Abstract

Malaria is a life-threatening disease responsible for about a million fatalities per year worldwide. Most of the malaria deaths are caused by Plasmodium falciparum. An essential regulator for the development of P. falciparum is the cyclic GMP (cGMP) dependent protein kinase (PfPKG). PfPKG is composed of a regulatory domain and a catalytic domain.
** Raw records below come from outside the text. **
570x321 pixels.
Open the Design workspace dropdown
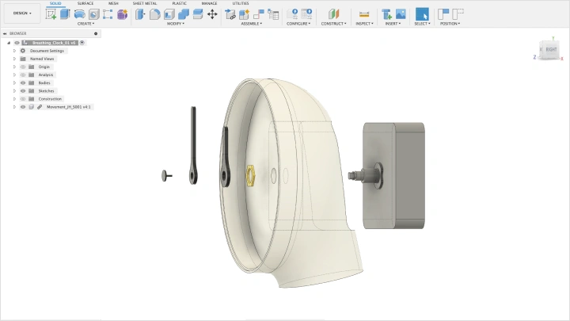pyautogui.click(x=22, y=13)
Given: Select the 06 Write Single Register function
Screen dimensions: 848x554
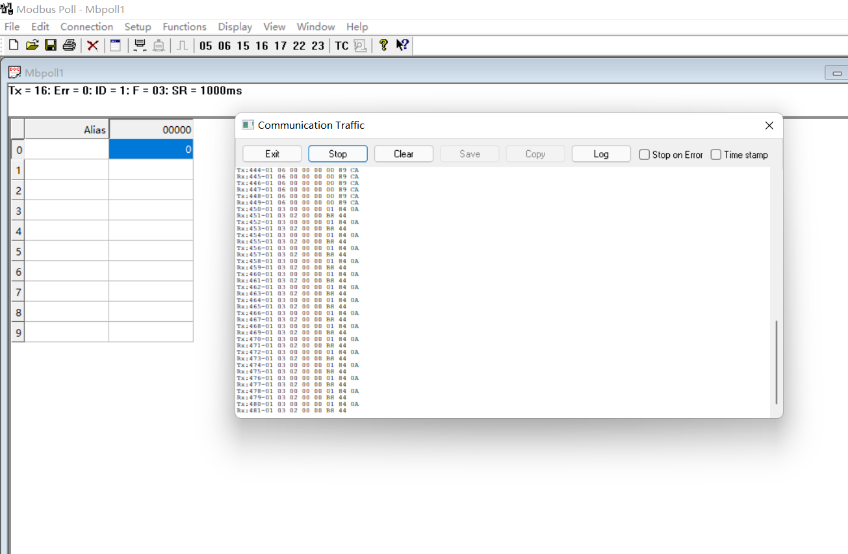Looking at the screenshot, I should click(224, 46).
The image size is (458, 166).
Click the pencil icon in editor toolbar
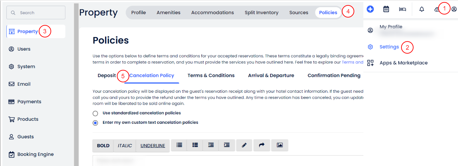[244, 145]
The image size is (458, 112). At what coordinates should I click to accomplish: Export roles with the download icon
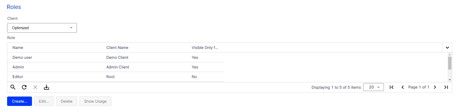(x=46, y=87)
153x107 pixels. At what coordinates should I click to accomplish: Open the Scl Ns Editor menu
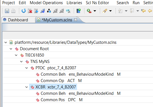pos(97,3)
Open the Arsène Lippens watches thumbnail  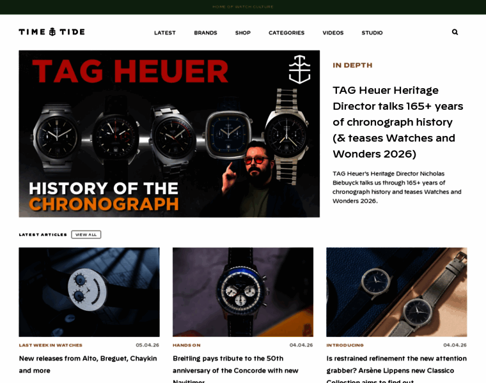396,292
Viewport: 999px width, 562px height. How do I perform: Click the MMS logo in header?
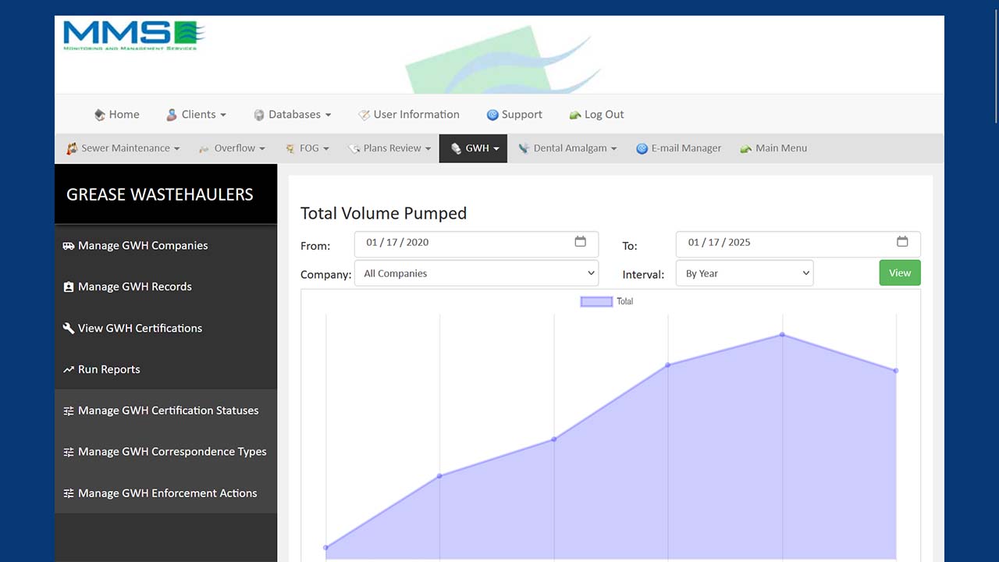tap(133, 36)
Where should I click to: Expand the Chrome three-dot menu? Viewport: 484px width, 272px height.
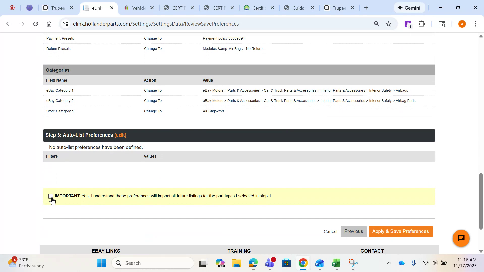pos(475,24)
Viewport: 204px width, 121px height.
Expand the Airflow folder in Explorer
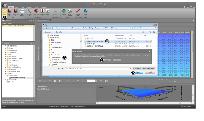pos(5,48)
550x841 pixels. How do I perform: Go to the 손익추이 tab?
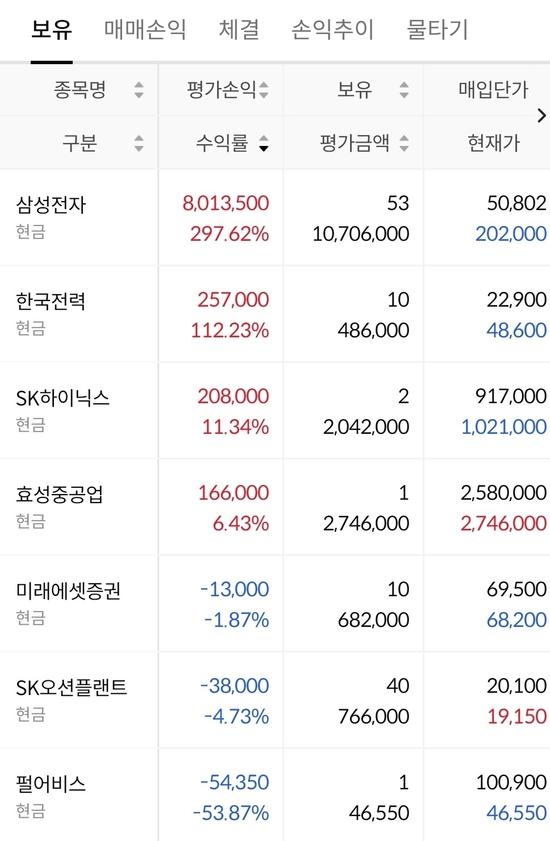tap(332, 30)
In the absence of cGMP, the regulatory domain inhibits the kinase domain. Upon cGMP binding to the regulatory domain, the inhibition is released and PfPKG is activated. Targeting directly the active site of PfPKG poses a major selectivity challenge, since the kinase catalytic domains are highly conserved among eukaryotes. One approach to circumvent this problem is to selectively target less conserved allosteric sitesof PfPKG, such as the cGMP-binding domains (CBDs), which can be achieved through cGMP-analogs. Here, we report the mechanism of action for cGMP-antagonists of PfPKG to gain structural and dynamical insight on the otherwise elusive bound-inhibited state of PfPKG. This will provide another avenue to rationally design PfPKG-selective inhibitors for the treatment of malaria. NMR Chemical Shift Projection Analysis (CHESPA) of PfPKG CBD-D with cGMP-analogsshows that the cGMP-antagonist inhibits PfPKG not through a simple reversal of a two-state active-inactive equilibrium, but through multi-state equilibria sampling distinct holo-inactive intermediate that combine elements of both active and inactive states in different regions of CBD-D. This intermediate state exhibits inhibitory competent characteristics and also provides the inhibitors the avenue for preserving a high affinity for CBD-D. NMR spin relaxation measurements further complement the CHESPA data by probing the dynamical changes within the CBD-D of PfPKG that occur upon inhibition.